The event Hadley is speaking at is the Guardian Masterclass on column writing. She begins by telling the audience how she got into writing for a newspaper. Her “pushy Jewish mother” entered her in a competition whilst she was at university which, unbeknownst to her, she went on to win. Her mother duly collected her award and she was none the wiser, until an editor spotted her writing and approached her – and the rest, as they say, is history.

What would Hadley’s top tips be to succeed in column writing? Firstly, she says, write as widely as possible. Be funny if you can, and write for yourself rather than your audience. Don’t feel locked in by your voice; change it as appropriate, for example when writing about something outside of your comfort zone. Don’t feel pressure to always write news-reactive copy. Be careful how much of yourself you reveal to the reader. And, above all else, only write what you feel strongly about – if you don’t care then why should the reader?

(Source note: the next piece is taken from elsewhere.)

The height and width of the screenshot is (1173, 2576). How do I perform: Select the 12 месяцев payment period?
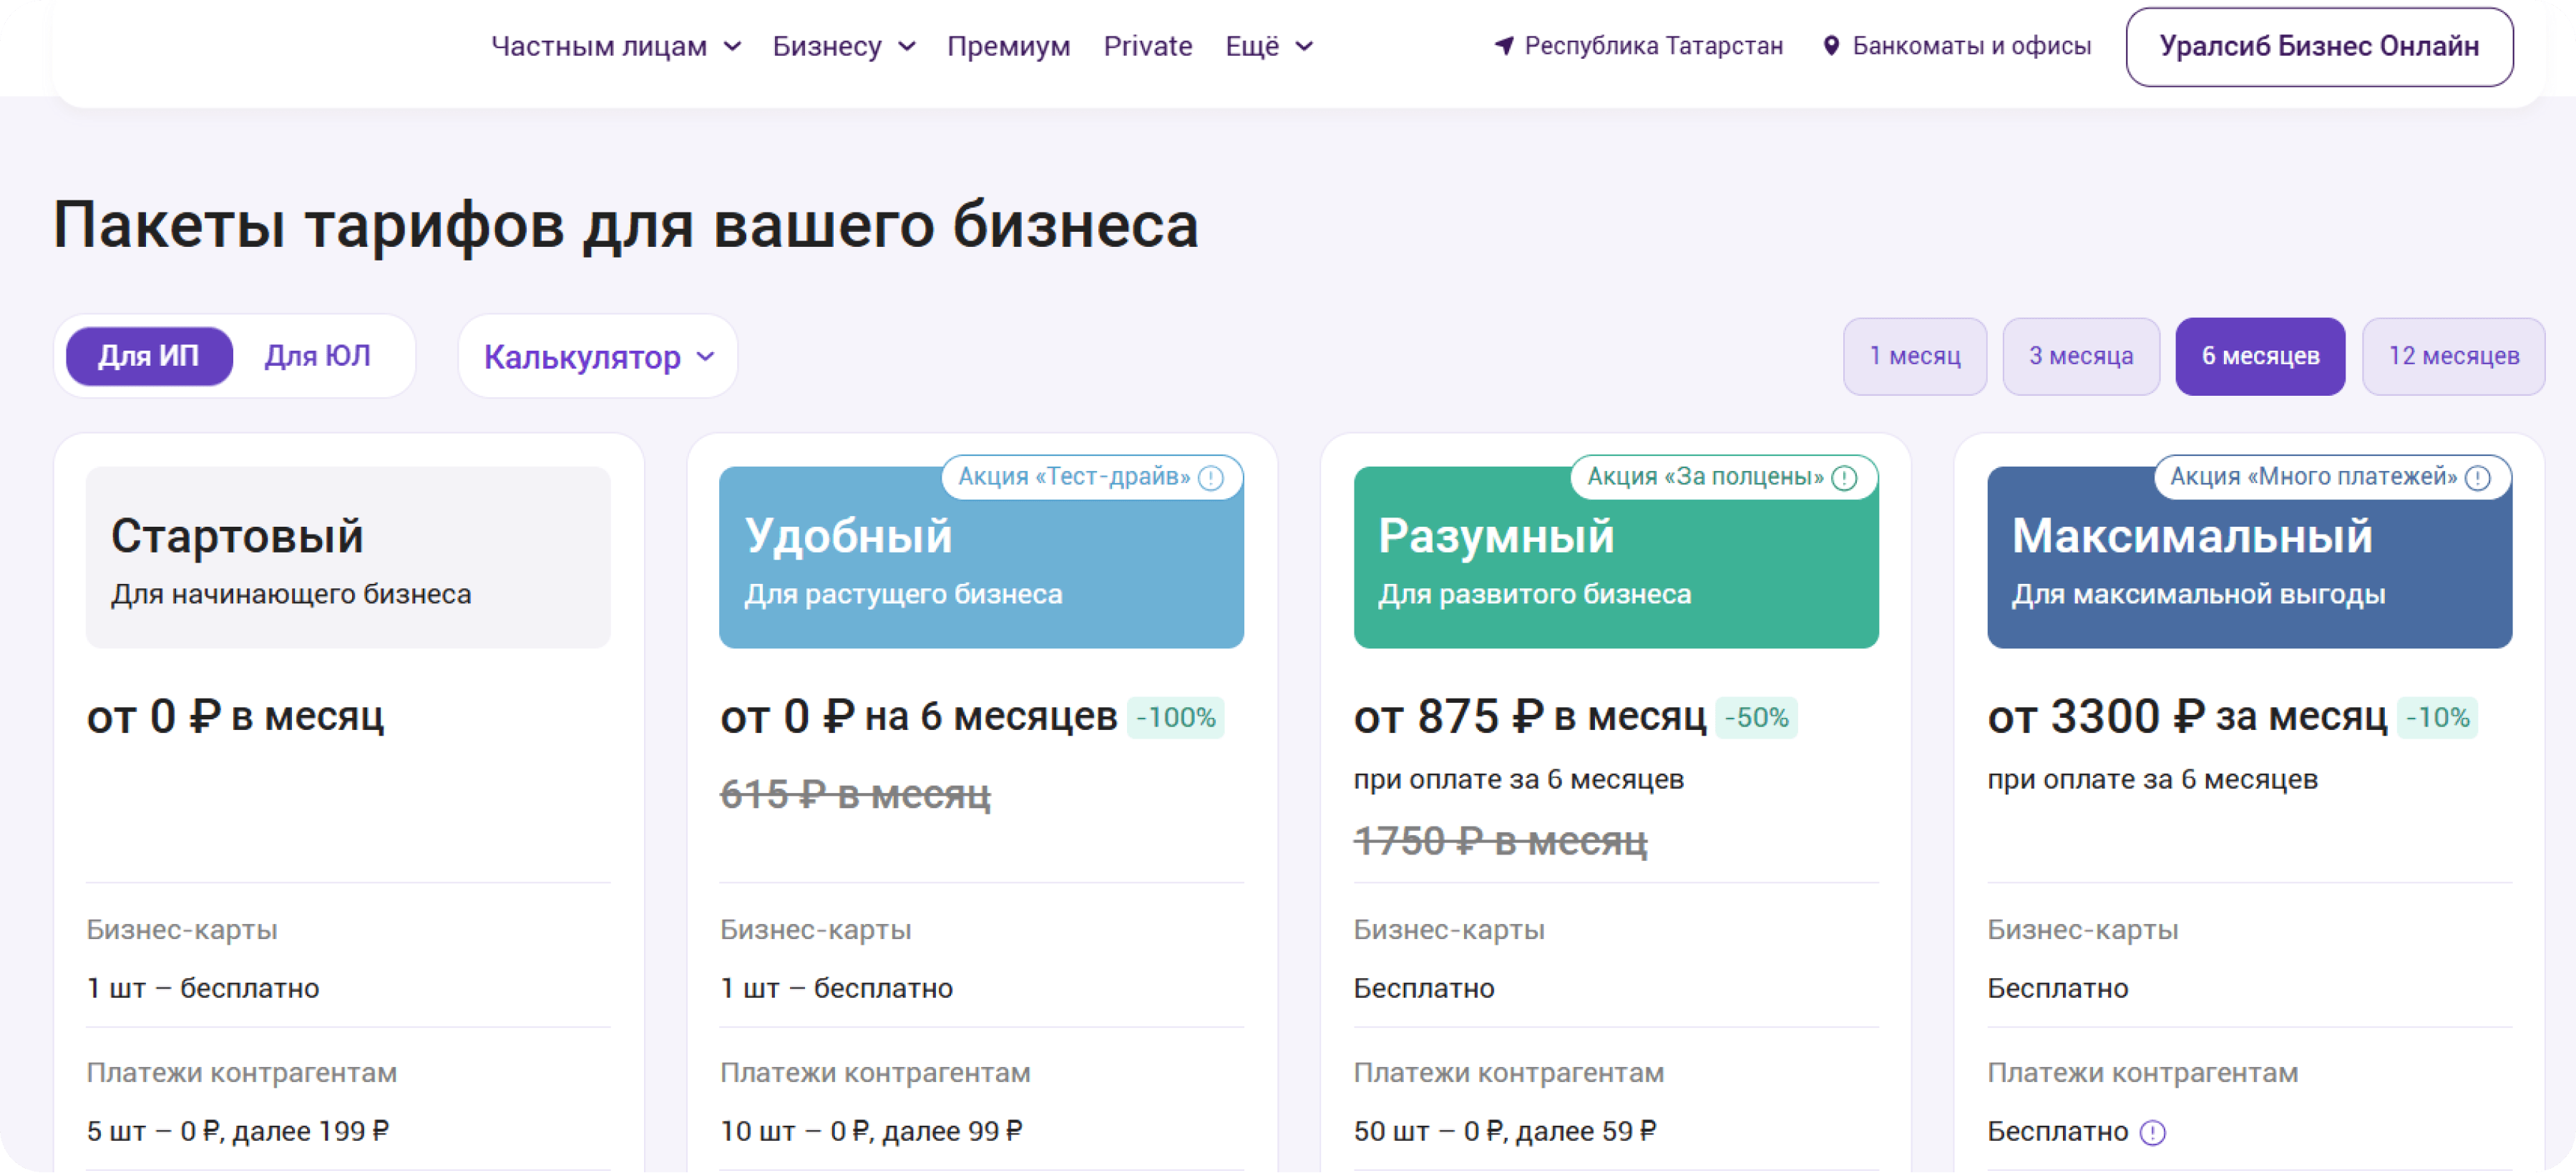(2453, 356)
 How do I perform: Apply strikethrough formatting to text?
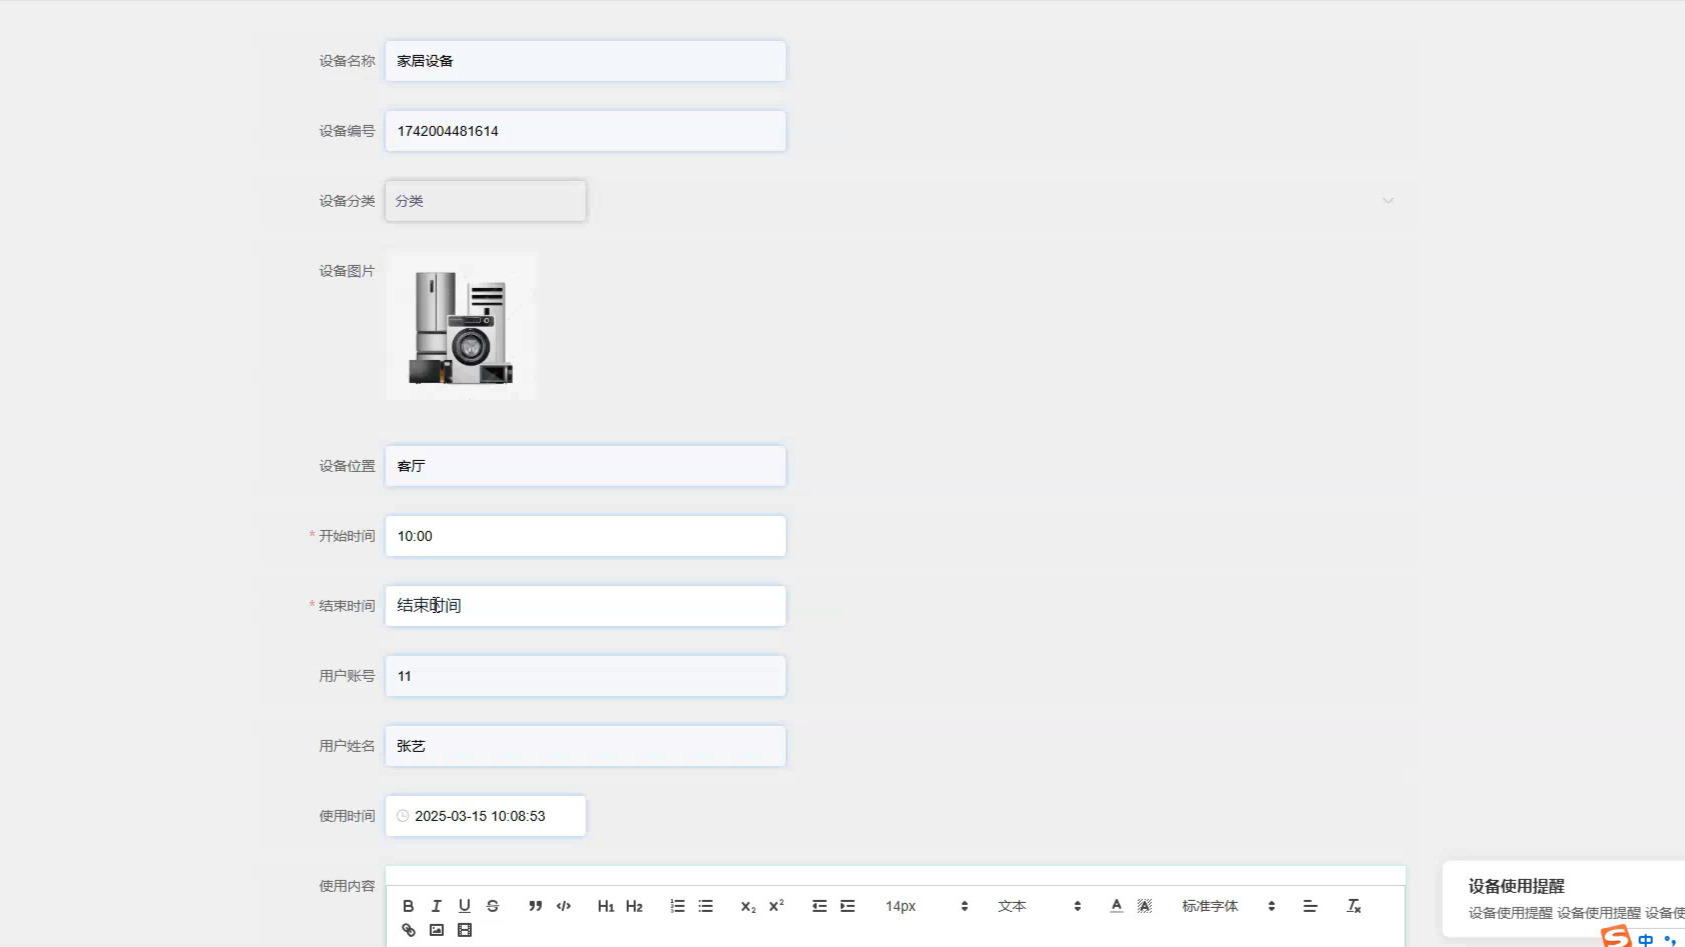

After imparting her words of wisdom Hadley dashes off home (to write a feature, she tells us, somewhat appropriately). Replacing her at the front of the room is Michael Hodges, who writes for Time Out magazine. His advice to aspiring columnists is to be forceful and willing not only to be knocked back but also to write about things you don’t necessarily want to write about. He stresses the importance of being concise (“cut, cut, cut,” he says, “like sharpening a sword. It’s always better afterwards.”)

Michael’s style of journalism differs from Hadley’s, he says, because he waits for things to happen rather than seeking them out. He believes that “the weird is in the every day,” and that “there’s nothing more rewarding than observing your fellow human beings.” Ultimately, he says, it comes down to discipline. If you practice anything let it be producing clean copy that is well paced and holds the reader’s attention.

After the break Guardian columnist Marina Hyde takes to the stage. Marina has such presence that she wins over the audience immediately. Her chatty style, relaxed demeanour and her ability to laugh at herself make her approachable and real. She begins by warning the audience against using the word “I” – “know the rules before you break them,” she says, giving the example of Caitlin Moran as someone who has earned the right to use the word.

Comments, Marina says, should be largely ignored. And she agrees with Michael that being concise is vital: “If you can’t say what you want to say in 750 words you’re going wrong.” The best things she has written were completed in under an hour; the worst took three or more. “Sometimes I put the brakes on the word count and accept it’s a piece that has to go stillborn into the world,” she says, to laughs from the crowd.

Always be honest when you make a mistake, says Marina. And don’t assume that even if you put links in your stories people will know what you are referring to, because, she says, “It’s courtesy to explain.” Keep anger out of your writing because “it makes people switch off.” Be careful of your tone, and always try to get a joke in early to win over your audience. It’s also important to be able to write about a broad range of subjects, she says – and if anyone’s got that down to a fine art it’s Marina herself, writing three columns each week on completely different themes.

Marina closes with one final piece of advice: “Be someone people want to have a pint with.” Looking around the room it’s clear she’s easily achieved that goal.